Ash appears from the crowd to Chris's surprise. He congratulates her despite not winning and says he intended to spend the evening with her anyway, and that there is still time to go to the prom. Quincy apologizes to and reconciles with Tracy and asks her to the prom, to which she accepts.
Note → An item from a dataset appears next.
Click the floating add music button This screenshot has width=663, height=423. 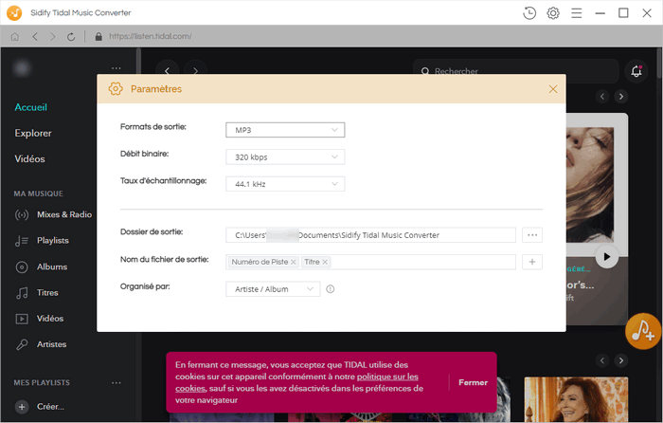(644, 330)
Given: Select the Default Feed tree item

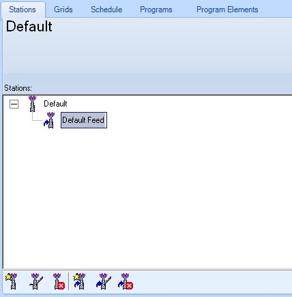Looking at the screenshot, I should coord(84,120).
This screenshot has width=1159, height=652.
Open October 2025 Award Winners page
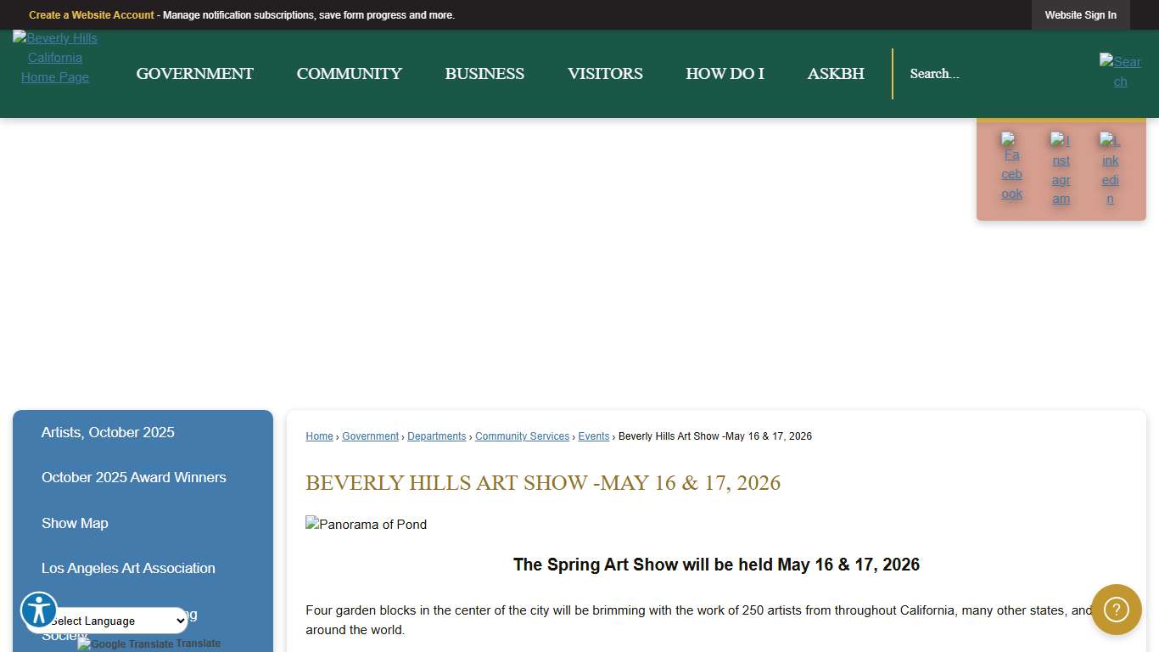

In the ending credits, you see prom photos of Ash, Tracy, Chris, and Quincy.

==Cast==

- Jerry Trainor as Quincy "Q" Johnson
- Jennette McCurdy as Christina "Chris" Saunders, aka Prodigy
- Janet Varney as Tracy Sanders
- Amir Talai as Wendell
- Jean-Luc Bilodeau as Ash McPhee
- Doug Chapman as Tracy's internet date
- Osric Chau as Ash's friend
- Patricia Drake as a tourist mom
- Kevin Michael Richardson as Black Hole Video game announcer (V.O.)
- Gabrielle Rose as Mrs. Johnson
- Rekha Sharma as Brenda
- Malcolm Stewart as Mr. Johnson
- Calum Worthy as Zastrow
- Nick Benson as Sheldon
- Jan Bos as a contest referee
- Nick Carey as Sheldon's opponent
- Kevin Crofton as tourist dad
- Talon Dunbar as Wendell's opponent
- Nancy Ebert as a high school librarian
- Colin Foo as Old Bobby
- Marc Gaudet as an Italian waiter #1
- Nico Ghisi as Kicker Kid
- Ryan Harder as Benny
- BJ Harrison as public librarian
- Dan Joffre as Mr. Ingleby
- Dejan Loyola as Eviscer8r
- Elfina Luk as Mrs. Chen
- Julia Maxwell as Cindy
- Baljodh Nagra as Mikey
- Lissa Neptuno as Jenny
- Kevin O'Grady as Principal Cooper
- Adom Osei as a laser tag pre-teen
- Jesse Reid as Chris's opponent
- Milo Shandel as an Italian waiter #2
- Karissa Tynes as a permission slip girl
- Jesse Wheeler as Bob

==Home media==
The film was released on DVD on November 8, 2013, and on Blu-ray on December 4, 2015. On November 3, 2020, the movie was added to Paramount+ (formerly CBS All Access).